What were some of the particularities of your character's religious worship

timer Asked: Apr 26th, 2014

Question description

Roman Relligion

In this essay you will be demonstrating your ability to write a well-developed, logically organized analytical essay that relies on critical thinking skills. You will convey that you understand the difference between primary and secondary sources as you analyze and interpret them. (COLAs 7 & 8)

Step I

In this exercise you will write an essay using your textbooks, eCore online material, and primary sources, that compares Roman religious experience in the many generations before emperor Constantine adopted Christianity with the transformation religious life he initiated as ruler. The point of the exercise is not to argue what religion is better, but to use ancient sources to inform you about Romans' religious life and how things changed as the older religious ideas gave way to new ones. To do so you will assume the role a character listed below.


  • A Vestal Virgin
  • A devotee of the cult of Castor and Pollux
  • A soldier who follows Mithraism
  • A Roman devotee of the cult of Isis
  • A wife of a Roman aristocrat in Pompeii circa 70 CE (about a decade before the great destruction of the city).
  • A devotee of the cult of the sun
  • A Roman senator from Gaul
  • A Roman "new man" aristocrat in the city of Rome
  • A Jewish zealot in first century CE Judea
  • A Jewish member of the Sanhedrin in first century Judea
  • A "Pauline" Christian (one who followed the gentile, not Jewish/family of Jesus and James version of The Path)
  • Constantine
  • A Christian bishop in Greece after the Council of Nicaea.

Step 2:
From the perspective of your role/character, describe what your religious life was probably like before Constantine's conversion and the Edict of Milan. As you read, consider several of the following questions from the perspective of your role/character:

  • Describe the nature of your character's religious beliefs and practices--not that not all are associated with a particular religion; if that is the case for you character do not choose Christianity for them. Romans had a plethora of religions from which to choose--all had to honor the religion of the State.
  • What were some of the particularities of your character's religious worship?
  • How might your character have reacted to the empire's toleration (or not) of their particular religion?
  • What would the conversion of the emperor Constantine have meant to persons like your character had he or she lived in the 4th century CE?
  • What customs would your character believe to be threatened, if any?
  • What role did the emperor play in Roman religious rituals and how did all this affect your religious experiences?

Step 3:

To assist you in better understanding Roman religion you may want to consult the following sites that offer a window into the past. Source: The Internet History Sourcebook, Rome, Religion:

Step 4:

Compose your essay using the following guidelines:

Guidelines for Writing your Essay

    1. Essays should each be three full typewritten pages in length, approximately 1000 words in 12-point type. Please use a simple, clean font such as Times New Roman or Palatino. Use 1" inch margins on all sides.
    2. Essays are to be written following the rules of correct grammar and spelling, both of which will be taken into consideration in the evaluation of the essay.
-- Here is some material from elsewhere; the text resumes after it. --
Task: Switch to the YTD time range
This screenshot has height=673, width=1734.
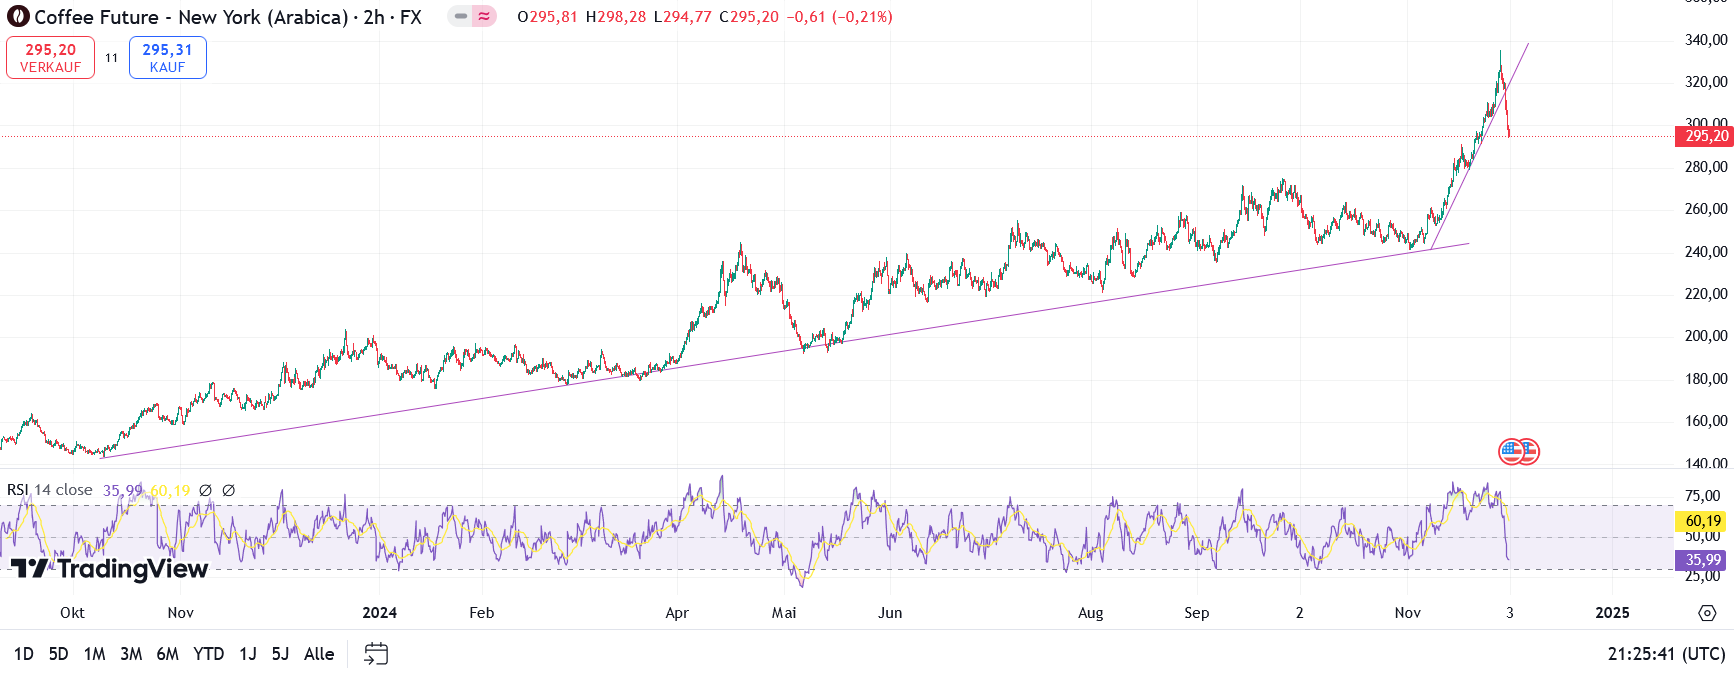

Be sure to proofread your essays as grammar and spell checks typically do not catch words used in incorrect contexts.
    3. Essays must be original and analytical and must be careful to include well-thought-out responses to the questions posed in the assignment. Make sure to address ALL parts of the question.
  •  Introduction which does ALL of the following: states the purpose of the essay; frames the era by providing pertinent dates for the subject; provides a solid historical background moving from general statements about the subject to increasingly more specific ones; introduces the author of the document by providing some specific information important for better understanding why the author wrote what he or she did.
  • thesis which specifically explains how the primary document reflects the issues and developments of the historical period when it was produced.
  • methodology that states what topics are covered in the primary document and how you went about analyzing it; this means you will need to explain what your secondary sources were (don't just say "the textbooks" that's too vague) and how those sources were helpful
  • body of evidence, this is main part of your essay and it is where you defend your thesis by referring to several major aspects of the primary document explaining how they reflect the concerns and issues of author in the context of the period when it was written. You rely on direct analysis of the primary document and on secondary source material to back up your assertions.
  • conclusive summary that briefly reiterates your main points, but more important, suggests how the primary source points to later historical developments. How might it be a bridge to a later time in Greek history--do not just jump to the present and make a superficial remark about how everyone was better.
You must cite your sources in text and provide a complete bibliography at the end.  A minimum of three sources -in addition to your textbook- are required. REMEMBER:  Any information or idea that is not your own MUST BE CITED. 
    • You must give specific examples from the secondary and/or primary sources used in the development of the paper and must cite these sources following the MLA style, the University of Chicago Press's Chicago Manual of Style or Kate L. Turabian's A Manual for Writers of Term Papers, Theses, and Dissertations. You are required to utilize a minimum of three sources -in addition to your textbook- for this assignment.  Refer to the online resources Guide to the MLA Style or Turabian and Chicago Styles Citations. Your instructor will specify the preferred style. You should use footnotes or endnotes and provide a full bibliography at the end of your paper.
    • If you use direct quotations, you must not only cite your source, but must also use quotation marks. Example: Columbus explains that the weapons of the natives he encountered in the islands of the Caribbean were unsophisticated, and that their javelin, a much-used weapon, was "no more than sticks" joined together.

Please include the text and bibliography in one paper--not separate documents.